Ratia, who died I 1979, created the iconic design company Marimekko, of which Donner was himself a board member, having become friends with Ratia in 1967.

“She was a fascinating, colourful, paradoxical, and mysterious character,” says the director, who rather than making a straight biopic, decided to tell her story through the form of a “meta film” which centres around a theatre company that is preparing a play about Ratia’s life between the years 1949 and 1968 when she founded Marimekko.

It enabled him to “emphasise the show like features of Armi’s life and action, and tell something essential about her life’s work,” whilst also highlighting some of the challenges faced by Ratia in her role as a business woman in the 60s and 70s.

Minna Haapkylä stars as Ratia in the film, which is produced by Helsinki based production company Bufo and funded by the Finnish Film Foundation. The film is being released in Finnish cinemas March 20th with an international sales company yet to be appointed.

As one of Finland’s most outspoken directors - Donner’s most famous credits include Portraits of Women (1970) and Fuck Off! Images from Finland (1971) -– it’s no surprise that he was drawn to a woman who herself fought against the system within which she operated.

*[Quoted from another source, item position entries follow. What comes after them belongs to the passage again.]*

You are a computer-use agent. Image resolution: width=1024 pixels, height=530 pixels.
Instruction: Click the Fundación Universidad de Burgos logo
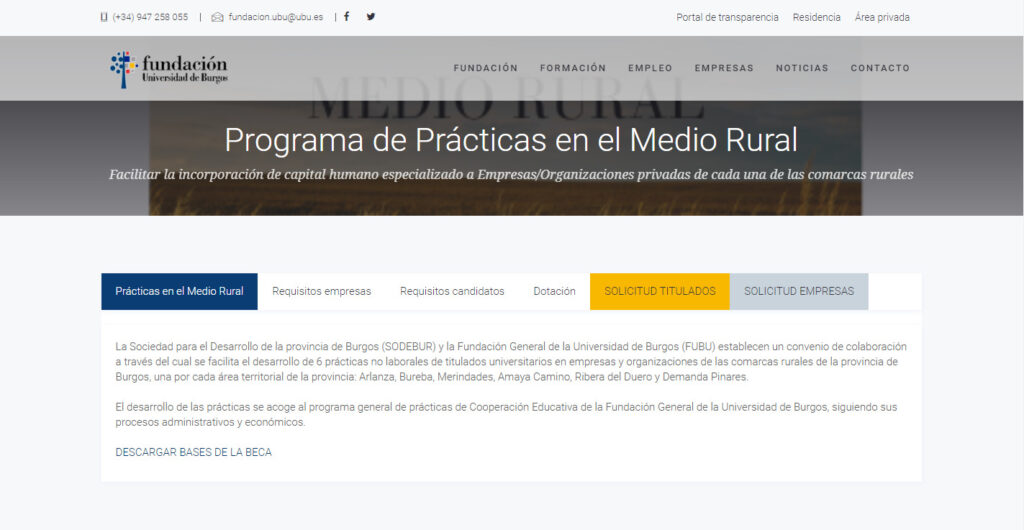coord(169,69)
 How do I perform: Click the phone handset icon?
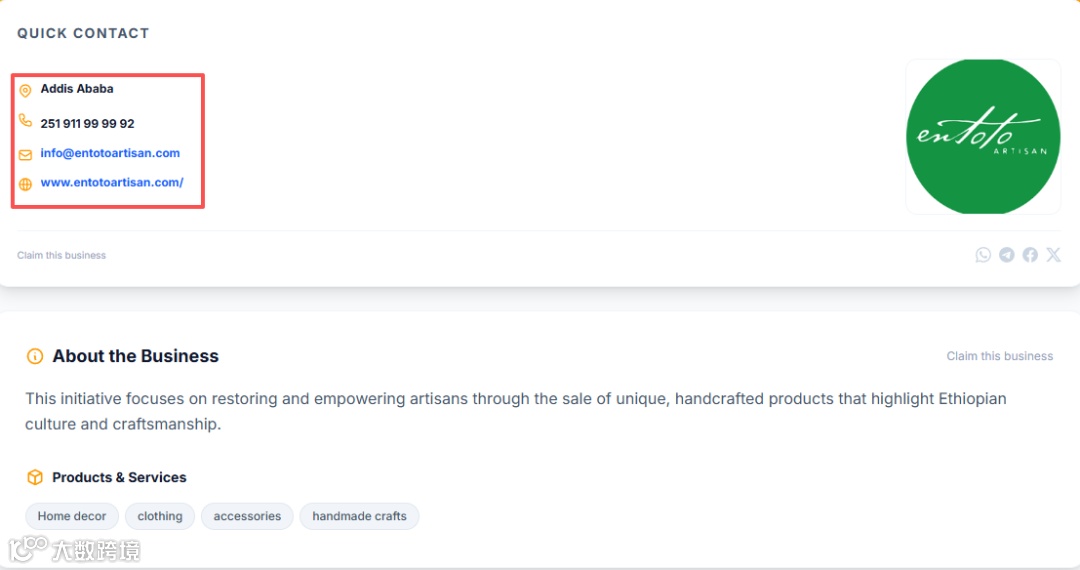point(26,121)
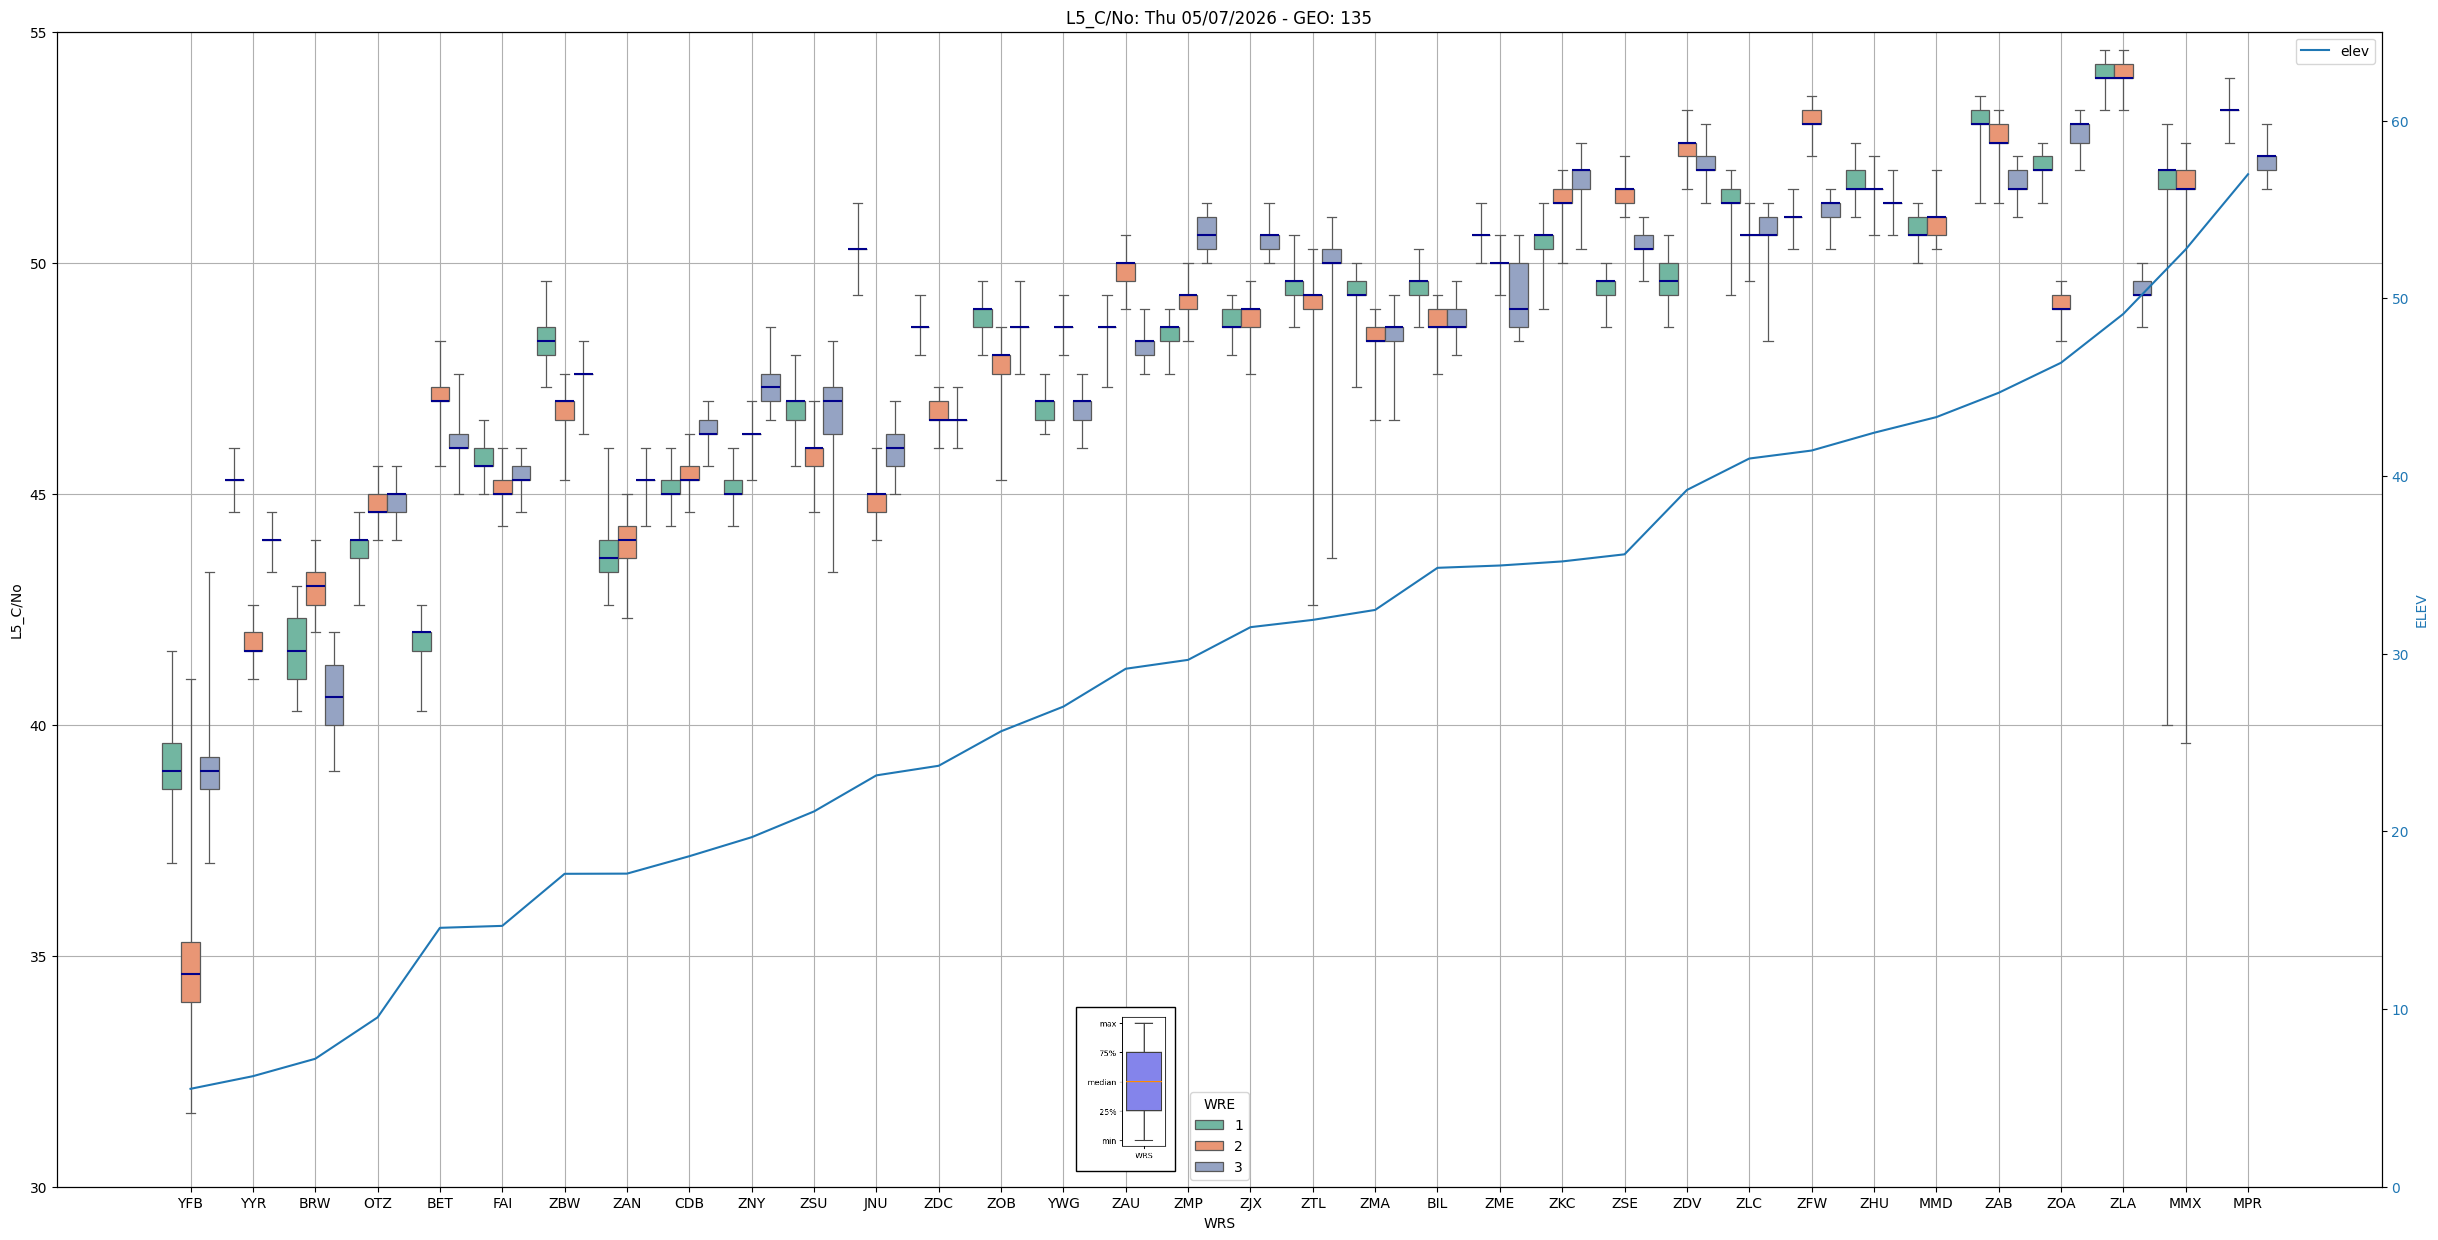The height and width of the screenshot is (1240, 2438).
Task: Click the WRE legend title
Action: pos(1219,1104)
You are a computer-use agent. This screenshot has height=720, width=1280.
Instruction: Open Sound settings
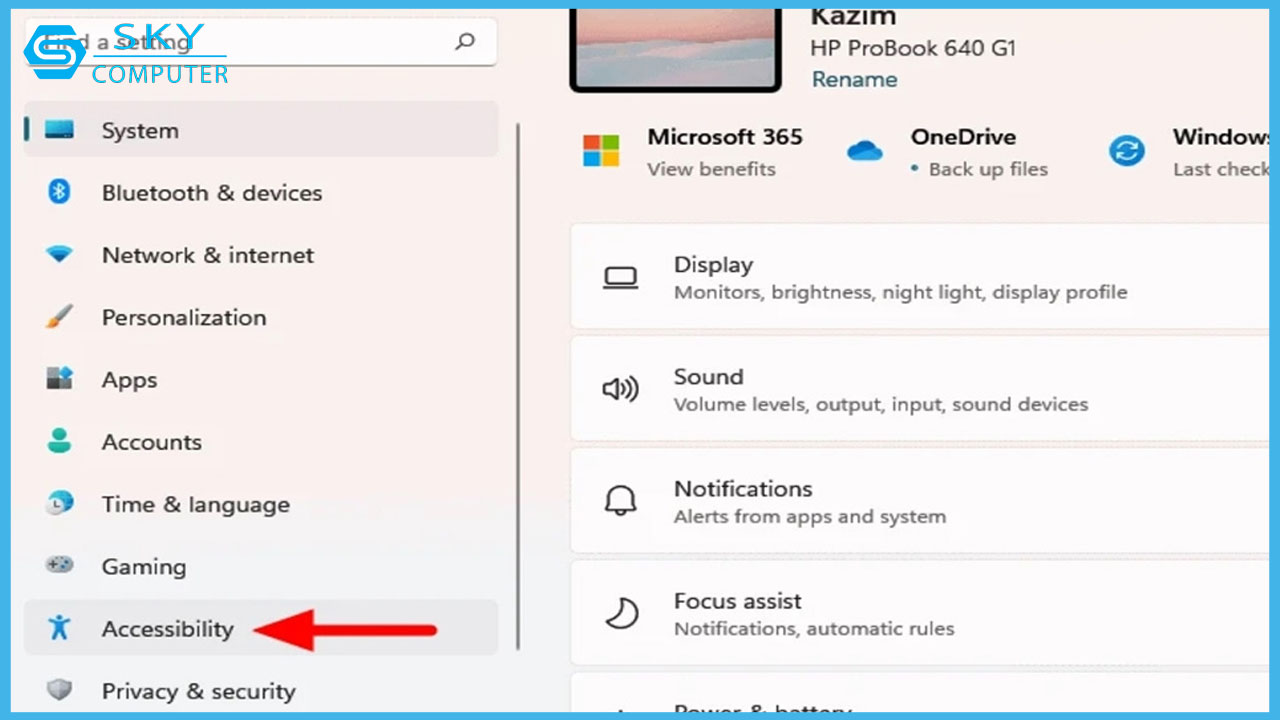(900, 390)
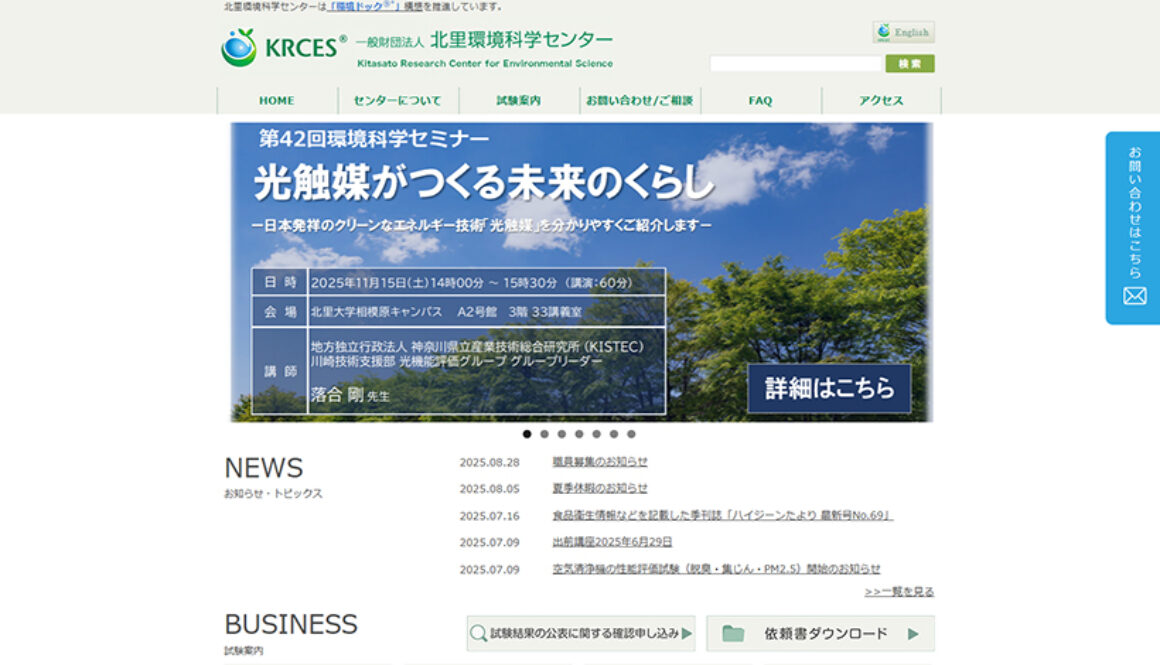Open the FAQ navigation item
1160x665 pixels.
pos(760,101)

“She struggled against her family, against banks who allegedly wanted to take her money, and against the conventional idea of beauty. At least in the last respect, she had a very sophisticated taste,” says the almost 82 year old director, whose last film was the 2009 feature The Interrogation, and who remains the only Finn to have won an Oscar for producing Ingmar Bergman’s Fanny And Alexander.